## EXERCISE
Below are records to be copied exactly; their pictures are to be omitted.

## SOURCE MATERIAL
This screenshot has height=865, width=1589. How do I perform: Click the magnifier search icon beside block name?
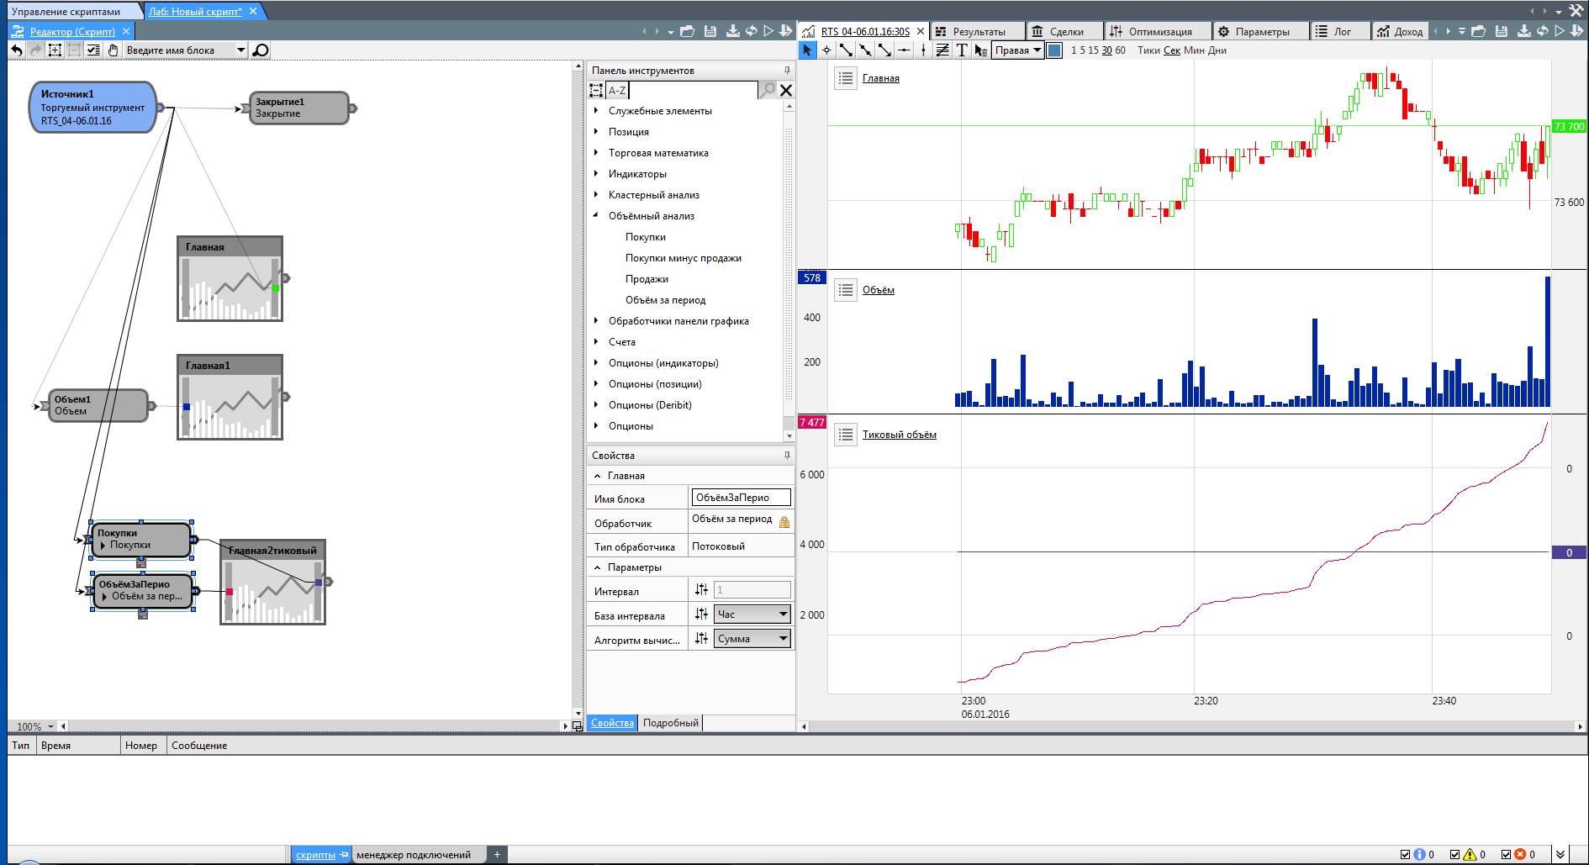coord(261,50)
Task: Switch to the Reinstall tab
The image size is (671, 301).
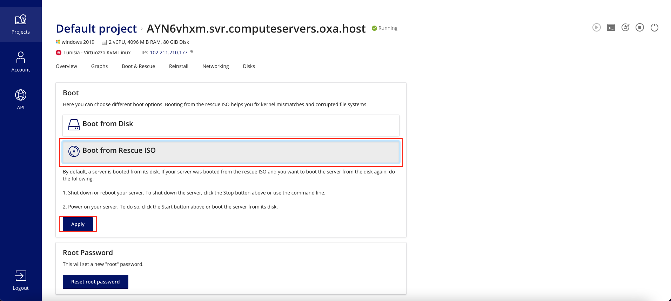Action: coord(179,66)
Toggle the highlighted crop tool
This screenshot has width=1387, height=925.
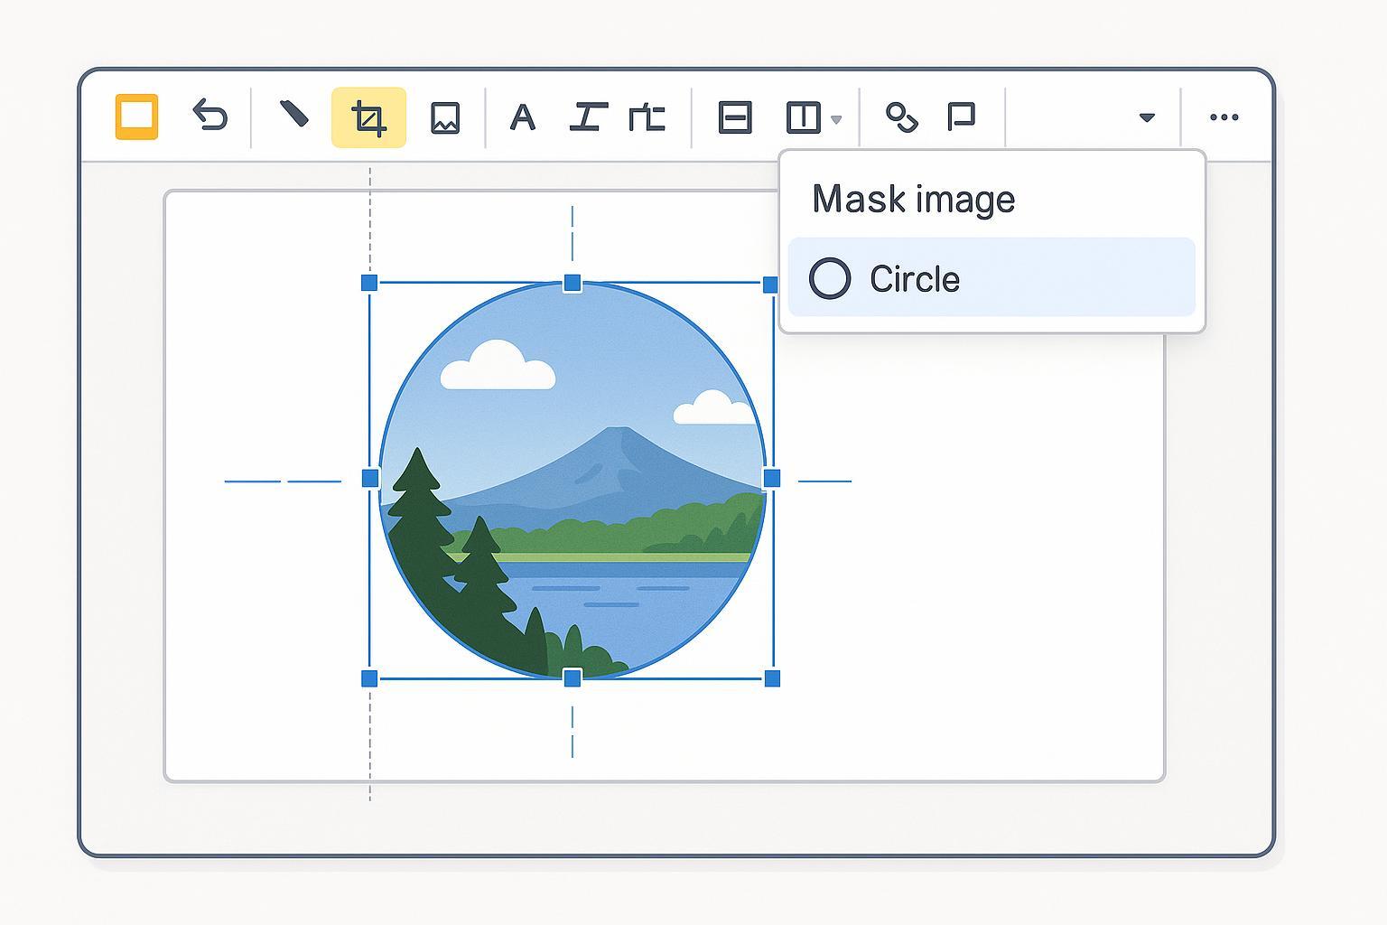(x=368, y=117)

## TASK RESULT
This screenshot has height=865, width=1589. How do I perform: Click the magnifier search icon beside block name?
coord(261,50)
Task: Switch to the Reinstall tab
The image size is (671, 301).
Action: coord(179,66)
Toggle the highlighted crop tool
This screenshot has width=1387, height=925.
(x=368, y=117)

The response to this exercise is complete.